*** Opening INPUT FOR THIS TASK ***
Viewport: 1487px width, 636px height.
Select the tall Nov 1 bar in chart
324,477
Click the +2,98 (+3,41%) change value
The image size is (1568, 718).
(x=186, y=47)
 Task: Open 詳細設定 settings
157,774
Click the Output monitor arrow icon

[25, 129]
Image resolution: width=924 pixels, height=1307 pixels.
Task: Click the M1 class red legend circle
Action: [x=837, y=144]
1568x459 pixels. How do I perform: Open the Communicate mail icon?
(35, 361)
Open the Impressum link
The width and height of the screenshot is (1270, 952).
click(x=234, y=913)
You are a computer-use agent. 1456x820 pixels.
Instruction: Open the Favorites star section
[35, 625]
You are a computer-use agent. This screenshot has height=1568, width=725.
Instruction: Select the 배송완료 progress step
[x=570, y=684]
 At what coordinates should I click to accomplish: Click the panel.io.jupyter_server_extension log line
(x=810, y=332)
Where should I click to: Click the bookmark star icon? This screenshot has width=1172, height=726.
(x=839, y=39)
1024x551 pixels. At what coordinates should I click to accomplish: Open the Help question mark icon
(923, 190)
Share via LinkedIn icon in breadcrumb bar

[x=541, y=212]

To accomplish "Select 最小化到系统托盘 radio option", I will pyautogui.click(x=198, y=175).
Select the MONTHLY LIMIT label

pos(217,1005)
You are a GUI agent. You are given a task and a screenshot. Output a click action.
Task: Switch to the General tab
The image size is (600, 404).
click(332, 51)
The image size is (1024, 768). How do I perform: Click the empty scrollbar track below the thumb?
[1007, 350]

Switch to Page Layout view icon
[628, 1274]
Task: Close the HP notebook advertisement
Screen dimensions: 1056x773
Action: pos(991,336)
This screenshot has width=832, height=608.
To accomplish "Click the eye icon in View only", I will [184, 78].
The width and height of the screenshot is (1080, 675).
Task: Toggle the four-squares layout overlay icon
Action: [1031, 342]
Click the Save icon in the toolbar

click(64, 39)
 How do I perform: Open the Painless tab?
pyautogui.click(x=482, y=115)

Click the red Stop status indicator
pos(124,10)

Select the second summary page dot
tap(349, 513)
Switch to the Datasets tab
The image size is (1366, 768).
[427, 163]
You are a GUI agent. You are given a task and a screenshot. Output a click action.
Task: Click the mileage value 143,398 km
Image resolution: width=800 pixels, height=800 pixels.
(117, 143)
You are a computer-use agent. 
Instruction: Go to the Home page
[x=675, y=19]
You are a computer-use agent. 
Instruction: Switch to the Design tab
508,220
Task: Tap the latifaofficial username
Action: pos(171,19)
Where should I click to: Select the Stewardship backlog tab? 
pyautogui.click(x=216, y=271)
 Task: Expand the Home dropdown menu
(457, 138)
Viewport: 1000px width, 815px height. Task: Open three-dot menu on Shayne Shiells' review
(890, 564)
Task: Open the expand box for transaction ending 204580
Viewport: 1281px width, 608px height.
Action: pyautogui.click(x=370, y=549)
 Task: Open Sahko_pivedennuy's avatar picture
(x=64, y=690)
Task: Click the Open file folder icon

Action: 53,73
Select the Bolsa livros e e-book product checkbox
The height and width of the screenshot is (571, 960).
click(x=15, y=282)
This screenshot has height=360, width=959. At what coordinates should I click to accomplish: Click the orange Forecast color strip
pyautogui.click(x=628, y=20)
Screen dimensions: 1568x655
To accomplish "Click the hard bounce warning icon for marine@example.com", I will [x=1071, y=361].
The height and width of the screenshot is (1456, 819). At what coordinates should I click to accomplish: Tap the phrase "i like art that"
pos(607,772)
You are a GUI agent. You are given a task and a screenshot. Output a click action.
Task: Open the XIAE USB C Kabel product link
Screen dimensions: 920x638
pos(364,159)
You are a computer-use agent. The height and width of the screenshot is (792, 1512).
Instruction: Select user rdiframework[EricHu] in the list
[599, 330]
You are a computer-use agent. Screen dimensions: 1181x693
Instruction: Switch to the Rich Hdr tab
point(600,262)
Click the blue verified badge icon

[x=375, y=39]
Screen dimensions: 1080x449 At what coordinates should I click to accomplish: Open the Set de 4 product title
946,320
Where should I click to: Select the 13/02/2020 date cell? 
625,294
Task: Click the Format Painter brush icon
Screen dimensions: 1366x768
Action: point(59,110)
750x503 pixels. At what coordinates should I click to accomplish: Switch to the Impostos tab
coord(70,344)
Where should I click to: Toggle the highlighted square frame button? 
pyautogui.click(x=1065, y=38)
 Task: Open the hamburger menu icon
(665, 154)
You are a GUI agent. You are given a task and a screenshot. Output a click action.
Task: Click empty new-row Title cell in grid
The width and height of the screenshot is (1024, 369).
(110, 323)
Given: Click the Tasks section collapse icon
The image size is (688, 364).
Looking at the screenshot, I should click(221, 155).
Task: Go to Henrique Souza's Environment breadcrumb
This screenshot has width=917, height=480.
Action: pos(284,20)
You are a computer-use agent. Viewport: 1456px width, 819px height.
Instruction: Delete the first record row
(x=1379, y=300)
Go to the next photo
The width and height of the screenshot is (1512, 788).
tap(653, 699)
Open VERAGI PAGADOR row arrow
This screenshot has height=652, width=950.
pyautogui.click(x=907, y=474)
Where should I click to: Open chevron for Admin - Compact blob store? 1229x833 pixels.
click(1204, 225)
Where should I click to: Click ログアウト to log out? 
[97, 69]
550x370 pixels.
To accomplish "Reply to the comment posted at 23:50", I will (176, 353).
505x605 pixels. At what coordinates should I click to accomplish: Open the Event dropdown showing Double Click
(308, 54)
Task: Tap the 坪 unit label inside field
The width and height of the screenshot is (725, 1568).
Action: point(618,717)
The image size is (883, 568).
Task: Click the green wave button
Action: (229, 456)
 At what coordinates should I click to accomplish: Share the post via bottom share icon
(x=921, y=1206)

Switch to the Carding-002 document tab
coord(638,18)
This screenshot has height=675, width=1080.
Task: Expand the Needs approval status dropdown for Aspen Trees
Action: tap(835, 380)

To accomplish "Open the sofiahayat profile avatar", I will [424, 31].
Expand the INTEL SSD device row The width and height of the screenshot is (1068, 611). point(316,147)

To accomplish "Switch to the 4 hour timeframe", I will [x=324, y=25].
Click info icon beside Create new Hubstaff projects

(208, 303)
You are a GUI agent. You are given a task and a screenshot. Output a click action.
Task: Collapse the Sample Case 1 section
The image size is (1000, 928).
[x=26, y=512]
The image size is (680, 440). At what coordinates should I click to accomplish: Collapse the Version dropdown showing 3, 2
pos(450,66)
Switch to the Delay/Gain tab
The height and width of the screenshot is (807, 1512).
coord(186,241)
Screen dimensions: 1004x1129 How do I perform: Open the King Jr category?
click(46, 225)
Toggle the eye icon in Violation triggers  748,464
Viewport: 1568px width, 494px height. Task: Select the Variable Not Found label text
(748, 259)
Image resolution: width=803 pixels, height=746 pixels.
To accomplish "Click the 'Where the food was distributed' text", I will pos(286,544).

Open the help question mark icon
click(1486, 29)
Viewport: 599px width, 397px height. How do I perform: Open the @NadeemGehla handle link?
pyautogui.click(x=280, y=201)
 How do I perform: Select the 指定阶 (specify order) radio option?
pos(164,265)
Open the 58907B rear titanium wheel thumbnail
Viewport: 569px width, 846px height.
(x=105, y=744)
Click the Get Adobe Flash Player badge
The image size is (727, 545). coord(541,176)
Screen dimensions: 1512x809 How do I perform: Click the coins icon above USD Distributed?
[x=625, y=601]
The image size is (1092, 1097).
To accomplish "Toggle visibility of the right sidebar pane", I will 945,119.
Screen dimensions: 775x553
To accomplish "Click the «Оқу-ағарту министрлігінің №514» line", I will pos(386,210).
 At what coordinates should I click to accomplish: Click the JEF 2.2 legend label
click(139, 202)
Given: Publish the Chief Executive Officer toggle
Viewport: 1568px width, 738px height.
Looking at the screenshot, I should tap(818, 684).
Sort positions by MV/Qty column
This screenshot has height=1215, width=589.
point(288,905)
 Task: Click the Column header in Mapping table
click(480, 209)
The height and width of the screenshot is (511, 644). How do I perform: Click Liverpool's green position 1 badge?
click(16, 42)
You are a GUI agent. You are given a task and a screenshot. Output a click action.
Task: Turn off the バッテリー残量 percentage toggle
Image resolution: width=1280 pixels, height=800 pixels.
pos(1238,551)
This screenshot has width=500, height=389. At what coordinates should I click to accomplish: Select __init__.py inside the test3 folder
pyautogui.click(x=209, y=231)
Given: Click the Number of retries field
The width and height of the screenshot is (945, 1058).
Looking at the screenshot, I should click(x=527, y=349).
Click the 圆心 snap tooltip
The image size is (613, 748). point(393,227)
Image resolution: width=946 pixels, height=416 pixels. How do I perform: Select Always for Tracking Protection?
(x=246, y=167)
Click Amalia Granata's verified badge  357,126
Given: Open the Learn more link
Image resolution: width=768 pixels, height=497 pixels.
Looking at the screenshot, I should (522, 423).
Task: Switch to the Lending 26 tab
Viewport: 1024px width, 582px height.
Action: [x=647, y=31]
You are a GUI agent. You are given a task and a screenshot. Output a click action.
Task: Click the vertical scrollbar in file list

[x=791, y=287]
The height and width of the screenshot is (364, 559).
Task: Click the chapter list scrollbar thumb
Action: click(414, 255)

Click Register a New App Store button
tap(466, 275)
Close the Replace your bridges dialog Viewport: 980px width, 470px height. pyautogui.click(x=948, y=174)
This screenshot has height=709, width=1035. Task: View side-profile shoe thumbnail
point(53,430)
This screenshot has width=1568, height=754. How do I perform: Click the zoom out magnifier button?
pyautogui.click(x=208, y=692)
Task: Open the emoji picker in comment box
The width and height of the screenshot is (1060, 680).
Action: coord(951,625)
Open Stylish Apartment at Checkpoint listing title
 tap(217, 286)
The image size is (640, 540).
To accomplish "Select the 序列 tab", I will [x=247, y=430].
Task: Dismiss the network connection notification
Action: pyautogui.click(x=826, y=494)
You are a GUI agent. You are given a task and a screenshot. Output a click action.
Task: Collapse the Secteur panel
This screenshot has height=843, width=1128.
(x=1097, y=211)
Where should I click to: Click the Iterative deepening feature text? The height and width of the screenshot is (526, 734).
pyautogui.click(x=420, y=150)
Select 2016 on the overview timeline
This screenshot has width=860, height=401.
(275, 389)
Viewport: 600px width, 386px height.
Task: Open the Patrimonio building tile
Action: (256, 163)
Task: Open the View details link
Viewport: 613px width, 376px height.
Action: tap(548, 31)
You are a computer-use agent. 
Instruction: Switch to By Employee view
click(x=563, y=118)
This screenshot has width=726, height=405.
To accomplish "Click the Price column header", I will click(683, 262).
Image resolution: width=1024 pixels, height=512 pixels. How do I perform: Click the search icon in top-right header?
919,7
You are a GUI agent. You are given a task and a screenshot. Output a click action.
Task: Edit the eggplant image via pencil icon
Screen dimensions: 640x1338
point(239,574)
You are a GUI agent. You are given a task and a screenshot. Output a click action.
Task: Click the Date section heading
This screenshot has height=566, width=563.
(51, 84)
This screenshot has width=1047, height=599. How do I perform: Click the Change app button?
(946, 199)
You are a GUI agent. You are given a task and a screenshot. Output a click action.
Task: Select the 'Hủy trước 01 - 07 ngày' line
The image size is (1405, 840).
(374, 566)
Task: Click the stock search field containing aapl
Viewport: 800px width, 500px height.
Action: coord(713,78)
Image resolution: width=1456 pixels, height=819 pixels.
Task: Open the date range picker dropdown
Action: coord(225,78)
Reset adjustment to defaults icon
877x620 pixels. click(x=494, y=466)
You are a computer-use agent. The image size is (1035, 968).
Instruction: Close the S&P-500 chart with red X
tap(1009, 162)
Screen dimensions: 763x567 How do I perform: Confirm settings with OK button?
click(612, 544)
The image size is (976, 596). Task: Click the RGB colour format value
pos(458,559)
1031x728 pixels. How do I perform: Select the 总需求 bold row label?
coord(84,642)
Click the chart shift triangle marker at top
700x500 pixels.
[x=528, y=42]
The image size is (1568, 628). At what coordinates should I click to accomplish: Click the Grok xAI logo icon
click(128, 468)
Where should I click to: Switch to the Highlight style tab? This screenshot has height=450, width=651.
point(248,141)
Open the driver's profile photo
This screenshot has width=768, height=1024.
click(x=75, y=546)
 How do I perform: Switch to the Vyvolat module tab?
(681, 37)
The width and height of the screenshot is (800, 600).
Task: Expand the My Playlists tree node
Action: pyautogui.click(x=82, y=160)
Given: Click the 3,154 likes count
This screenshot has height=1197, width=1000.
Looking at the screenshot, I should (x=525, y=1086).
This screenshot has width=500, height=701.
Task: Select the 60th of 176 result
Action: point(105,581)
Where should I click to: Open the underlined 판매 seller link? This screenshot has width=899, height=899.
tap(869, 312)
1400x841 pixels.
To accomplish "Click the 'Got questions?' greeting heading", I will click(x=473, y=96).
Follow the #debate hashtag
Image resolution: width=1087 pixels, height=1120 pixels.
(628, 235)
*** Closing INPUT FOR THIS TASK ***
* TASK STATEMENT *
In the entries, find every line holding "computer" and copy it.

* RESPONSE TO THIS TASK *
You are a computer-use agent. 1456x820 pixels.
You are a computer-use agent. This screenshot has height=1568, width=725.
You are a computer-use agent. 
You are a computer-use agent. 
You are a computer-use agent. The height and width of the screenshot is (792, 1512).
You are a computer-use agent. Screen dimensions: 1181x693
You are a computer-use agent. Viewport: 1456px width, 819px height.
You are a computer-use agent. 
You are a computer-use agent. The image size is (1035, 968).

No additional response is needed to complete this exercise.